Friday, January 19, 2024

UC - construction workers - employers v. indpt. contractors

Linda’s Cleaning Consultants v. Dept. of Labor and Industry – Pa. Cmwlth. – 1-18-24

https://www.pacourts.us/assets/opinions/Commonwealth/out/457CD21_1-18-24.pdf?cb=1

 

Linda’s Cleaning Consultants, Inc. (Employer) petitions for review of the March 26, 2021, decision and order of the Department of Labor and Industry (Department). The Department denied Employer’s petitions for reassessment of its required contributions to the unemployment compensation (UC) system after concluding that certain of Employer’s workers were employees and not independent contractors. Upon review, we affirm. 

 

Section 301 of the UC Law requires employers to pay contributions into the UC system based on their employees’ wages. See 43 P.S. § 781(a)(1).The UC Law defines “employment” as “all personal service performed for remuneration by an individual under any contract of hire, express or implied, written or oral, including service in interstate commerce, and service as an officer of a corporation.” Section 4(l)(1) of the UC Law, 43 P.S. § 753(l)(1). “Once the Department shows that an individual is performing services for wages, as that term is defined under the [UC Law], the burden shifts to the taxpayer to bring itself within an exception” that would relieve the employer of having to pay contributions. A Special Touch v. Dep’t of Lab. & Indus., 228 A.3d 489, 503 (Pa. 2020) (quotation marks omitted). Employer contributions are a tax and therefore are to be construed in the employer’s favor, but the burden of disproving an individual’s employee status is heavy. Jia v. Unemployment Comp. Bd. of Rev., 55 A.3d 545, 548 (Pa. Cmwlth. 2012); Gulf & W. Corp. v. Dep’t of Lab. & Indus., Off. of Emp. Sec., 459 A.2d 1369, 1371 (Pa. Cmwlth. 1983). 

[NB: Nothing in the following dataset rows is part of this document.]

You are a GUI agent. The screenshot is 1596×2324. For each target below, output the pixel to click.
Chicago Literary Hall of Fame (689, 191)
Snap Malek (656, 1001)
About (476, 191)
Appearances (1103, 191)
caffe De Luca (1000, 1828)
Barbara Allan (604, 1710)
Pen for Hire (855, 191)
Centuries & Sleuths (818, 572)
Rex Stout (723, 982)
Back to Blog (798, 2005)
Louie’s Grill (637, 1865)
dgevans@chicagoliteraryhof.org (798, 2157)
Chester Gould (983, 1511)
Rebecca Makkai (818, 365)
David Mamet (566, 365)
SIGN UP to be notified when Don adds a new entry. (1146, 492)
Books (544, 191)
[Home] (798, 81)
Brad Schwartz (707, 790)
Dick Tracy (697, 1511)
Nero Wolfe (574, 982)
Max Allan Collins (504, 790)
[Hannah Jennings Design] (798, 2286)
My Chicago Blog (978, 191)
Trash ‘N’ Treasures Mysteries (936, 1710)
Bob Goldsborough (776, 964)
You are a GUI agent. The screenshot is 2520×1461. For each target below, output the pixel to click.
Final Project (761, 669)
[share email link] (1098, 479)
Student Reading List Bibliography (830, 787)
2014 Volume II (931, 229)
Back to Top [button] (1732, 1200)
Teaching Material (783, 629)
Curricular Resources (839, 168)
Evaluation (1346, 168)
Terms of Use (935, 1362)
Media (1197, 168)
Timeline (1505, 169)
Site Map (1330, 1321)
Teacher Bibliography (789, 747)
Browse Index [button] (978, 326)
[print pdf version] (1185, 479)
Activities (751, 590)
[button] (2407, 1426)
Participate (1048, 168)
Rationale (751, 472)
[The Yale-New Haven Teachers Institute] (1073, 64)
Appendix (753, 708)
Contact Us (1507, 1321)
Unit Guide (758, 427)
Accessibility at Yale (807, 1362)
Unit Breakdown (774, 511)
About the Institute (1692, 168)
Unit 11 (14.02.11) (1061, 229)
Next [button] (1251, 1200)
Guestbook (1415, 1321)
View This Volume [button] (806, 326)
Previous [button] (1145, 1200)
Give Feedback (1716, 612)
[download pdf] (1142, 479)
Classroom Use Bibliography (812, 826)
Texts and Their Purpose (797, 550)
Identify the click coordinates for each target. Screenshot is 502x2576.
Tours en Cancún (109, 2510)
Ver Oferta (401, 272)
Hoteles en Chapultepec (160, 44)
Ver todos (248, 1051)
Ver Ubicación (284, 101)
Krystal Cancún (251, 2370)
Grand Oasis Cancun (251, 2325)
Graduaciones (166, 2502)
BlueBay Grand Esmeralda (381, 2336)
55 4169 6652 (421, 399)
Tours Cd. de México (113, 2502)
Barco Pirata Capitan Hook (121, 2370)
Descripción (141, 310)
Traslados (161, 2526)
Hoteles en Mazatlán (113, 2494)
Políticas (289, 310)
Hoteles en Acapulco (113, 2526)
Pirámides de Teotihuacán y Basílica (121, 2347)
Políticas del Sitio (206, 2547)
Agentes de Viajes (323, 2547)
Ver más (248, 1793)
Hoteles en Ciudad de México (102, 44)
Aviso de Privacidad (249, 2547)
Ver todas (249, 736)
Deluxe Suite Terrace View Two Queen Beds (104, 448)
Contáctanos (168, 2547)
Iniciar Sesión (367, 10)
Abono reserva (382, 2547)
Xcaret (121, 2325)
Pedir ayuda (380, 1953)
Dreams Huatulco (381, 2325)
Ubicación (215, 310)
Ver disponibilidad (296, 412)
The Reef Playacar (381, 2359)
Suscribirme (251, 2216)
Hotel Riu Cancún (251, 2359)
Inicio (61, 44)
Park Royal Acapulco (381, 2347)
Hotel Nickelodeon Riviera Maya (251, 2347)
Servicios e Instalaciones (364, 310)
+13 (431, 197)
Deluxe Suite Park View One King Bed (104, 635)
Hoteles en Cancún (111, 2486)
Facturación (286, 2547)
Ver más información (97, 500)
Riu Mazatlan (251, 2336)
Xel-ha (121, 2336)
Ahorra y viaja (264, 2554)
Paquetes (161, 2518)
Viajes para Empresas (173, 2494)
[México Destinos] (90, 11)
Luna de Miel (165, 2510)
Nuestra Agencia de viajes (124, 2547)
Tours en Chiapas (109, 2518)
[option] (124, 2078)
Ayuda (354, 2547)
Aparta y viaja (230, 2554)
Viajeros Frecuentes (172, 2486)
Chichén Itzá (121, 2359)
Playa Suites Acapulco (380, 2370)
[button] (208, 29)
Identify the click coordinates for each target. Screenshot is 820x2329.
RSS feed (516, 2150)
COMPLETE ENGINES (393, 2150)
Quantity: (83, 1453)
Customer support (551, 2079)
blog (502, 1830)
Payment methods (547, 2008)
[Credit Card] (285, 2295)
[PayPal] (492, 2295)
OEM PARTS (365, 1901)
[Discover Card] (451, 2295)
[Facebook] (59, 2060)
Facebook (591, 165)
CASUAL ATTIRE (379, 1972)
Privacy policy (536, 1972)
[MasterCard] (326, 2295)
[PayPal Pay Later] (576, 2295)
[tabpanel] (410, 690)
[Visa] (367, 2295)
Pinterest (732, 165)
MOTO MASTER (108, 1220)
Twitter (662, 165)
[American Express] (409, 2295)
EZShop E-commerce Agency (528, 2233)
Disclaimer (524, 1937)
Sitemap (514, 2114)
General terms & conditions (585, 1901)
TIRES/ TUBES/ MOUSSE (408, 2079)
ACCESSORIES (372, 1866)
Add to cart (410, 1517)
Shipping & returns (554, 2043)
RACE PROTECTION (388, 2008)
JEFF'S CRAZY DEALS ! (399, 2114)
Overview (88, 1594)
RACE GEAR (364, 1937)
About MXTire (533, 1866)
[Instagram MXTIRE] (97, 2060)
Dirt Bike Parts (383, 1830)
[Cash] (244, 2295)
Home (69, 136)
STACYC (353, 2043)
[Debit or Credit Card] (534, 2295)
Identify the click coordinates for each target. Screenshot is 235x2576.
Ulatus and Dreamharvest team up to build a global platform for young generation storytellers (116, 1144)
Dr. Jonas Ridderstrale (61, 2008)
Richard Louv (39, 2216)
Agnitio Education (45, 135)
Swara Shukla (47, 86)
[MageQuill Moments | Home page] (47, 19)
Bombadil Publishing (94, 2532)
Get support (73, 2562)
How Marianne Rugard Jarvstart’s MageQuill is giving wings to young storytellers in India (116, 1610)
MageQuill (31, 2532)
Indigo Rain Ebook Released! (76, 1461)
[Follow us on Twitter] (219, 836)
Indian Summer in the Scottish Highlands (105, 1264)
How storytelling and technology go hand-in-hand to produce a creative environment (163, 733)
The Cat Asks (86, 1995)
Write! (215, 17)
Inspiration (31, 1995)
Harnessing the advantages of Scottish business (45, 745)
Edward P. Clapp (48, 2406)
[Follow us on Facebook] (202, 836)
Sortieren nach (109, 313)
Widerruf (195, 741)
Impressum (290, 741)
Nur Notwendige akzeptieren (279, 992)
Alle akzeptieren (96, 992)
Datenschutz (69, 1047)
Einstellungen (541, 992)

The relevant exception in both issues raised by Employer is whether an individual is an independent contractor as opposed to an employee. Subsection 4(l)(2)(B) of the UC Law states that an employer seeking to establish that an individual who has performed services for remuneration is an independent contractor must show that “(a) such individual has been and will continue to be free from control or direction over the performance of such services both under his contract of service and in fact; and (b) as to such services such individual is customarily engaged in an independently established trade, occupation, profession or business.” 43 P.S. § 753(l)(2)(B). The employer must establish both factors, and whether it has done so is a question of law subject to our review. Tobey-Karg Sales Agency, Inc. v. Dep’t of Lab. & Indus., 34 A.3d 899, 903 (Pa. Cmwlth. 2011). 

Construction Workplace Misclassification Act, Act of October 13, 2010, P.L. 506, 43 P.S. §§ 933.1-933.17 (CWMA) 

 The UC Law includes a general provision to guide in determining whether an individual is an employee or independent contractor. If, however, the services rendered involve construction, then a preliminary determination must be made as to whether the more specific CWMA applies. In enacting the CWMA, “the legislature clearly intended to combat the deceptive business practice of classifying employees as independent contractors so as to avoid the expenses and responsibilities attending the employment relationship[.]” Dep’t of Lab. & Indus. v. Workers’ Comp. Appeal Bd. (Lin & E. Taste), 187 A.3d 914, 924 (Pa. 2018) (Eastern Taste).